» **Work to be completed**: Every entry must be printed again exactly, with nothing left out.

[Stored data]
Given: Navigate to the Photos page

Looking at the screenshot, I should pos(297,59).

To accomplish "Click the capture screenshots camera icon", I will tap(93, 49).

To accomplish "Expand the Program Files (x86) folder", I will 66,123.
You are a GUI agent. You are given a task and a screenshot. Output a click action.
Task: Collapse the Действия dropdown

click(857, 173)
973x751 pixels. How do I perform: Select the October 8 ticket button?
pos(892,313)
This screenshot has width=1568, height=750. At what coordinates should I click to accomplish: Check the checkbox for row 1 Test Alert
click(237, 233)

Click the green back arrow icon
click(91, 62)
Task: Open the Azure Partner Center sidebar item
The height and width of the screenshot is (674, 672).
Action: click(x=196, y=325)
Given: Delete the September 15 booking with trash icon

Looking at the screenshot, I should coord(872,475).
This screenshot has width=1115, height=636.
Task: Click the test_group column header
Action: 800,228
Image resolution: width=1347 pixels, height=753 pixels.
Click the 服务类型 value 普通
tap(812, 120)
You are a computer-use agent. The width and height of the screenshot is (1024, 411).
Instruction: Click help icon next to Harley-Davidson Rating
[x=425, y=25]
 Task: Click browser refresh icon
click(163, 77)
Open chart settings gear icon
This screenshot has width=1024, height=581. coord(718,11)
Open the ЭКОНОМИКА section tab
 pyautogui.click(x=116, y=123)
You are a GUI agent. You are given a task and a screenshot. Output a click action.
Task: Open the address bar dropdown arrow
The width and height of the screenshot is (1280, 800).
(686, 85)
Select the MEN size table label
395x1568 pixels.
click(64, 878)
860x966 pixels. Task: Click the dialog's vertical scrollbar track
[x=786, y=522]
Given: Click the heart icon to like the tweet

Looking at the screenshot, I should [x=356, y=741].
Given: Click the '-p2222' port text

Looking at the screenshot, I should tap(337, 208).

» **Reply**:
Given: Navigate to the Photos page

Looking at the screenshot, I should pos(297,59).

To accomplish "Click the capture screenshots camera icon", I will tap(93, 49).

To accomplish "Expand the Program Files (x86) folder", I will 66,123.
You are a GUI agent. You are given a task and a screenshot. Output a click action.
Task: Collapse the Действия dropdown

click(857, 173)
973x751 pixels. How do I perform: Select the October 8 ticket button?
pos(892,313)
This screenshot has width=1568, height=750. At what coordinates should I click to accomplish: Check the checkbox for row 1 Test Alert
click(237, 233)

Click the green back arrow icon
click(91, 62)
Task: Open the Azure Partner Center sidebar item
The height and width of the screenshot is (674, 672).
Action: click(x=196, y=325)
Given: Delete the September 15 booking with trash icon

Looking at the screenshot, I should coord(872,475).
This screenshot has width=1115, height=636.
Task: Click the test_group column header
Action: 800,228
Image resolution: width=1347 pixels, height=753 pixels.
Click the 服务类型 value 普通
tap(812, 120)
You are a computer-use agent. The width and height of the screenshot is (1024, 411).
Instruction: Click help icon next to Harley-Davidson Rating
[x=425, y=25]
 Task: Click browser refresh icon
click(163, 77)
Open chart settings gear icon
This screenshot has width=1024, height=581. coord(718,11)
Open the ЭКОНОМИКА section tab
 pyautogui.click(x=116, y=123)
You are a GUI agent. You are given a task and a screenshot. Output a click action.
Task: Open the address bar dropdown arrow
The width and height of the screenshot is (1280, 800).
(686, 85)
Select the MEN size table label
395x1568 pixels.
click(64, 878)
860x966 pixels. Task: Click the dialog's vertical scrollbar track
[x=786, y=522]
Given: Click the heart icon to like the tweet

Looking at the screenshot, I should [x=356, y=741].
Given: Click the '-p2222' port text

Looking at the screenshot, I should tap(337, 208).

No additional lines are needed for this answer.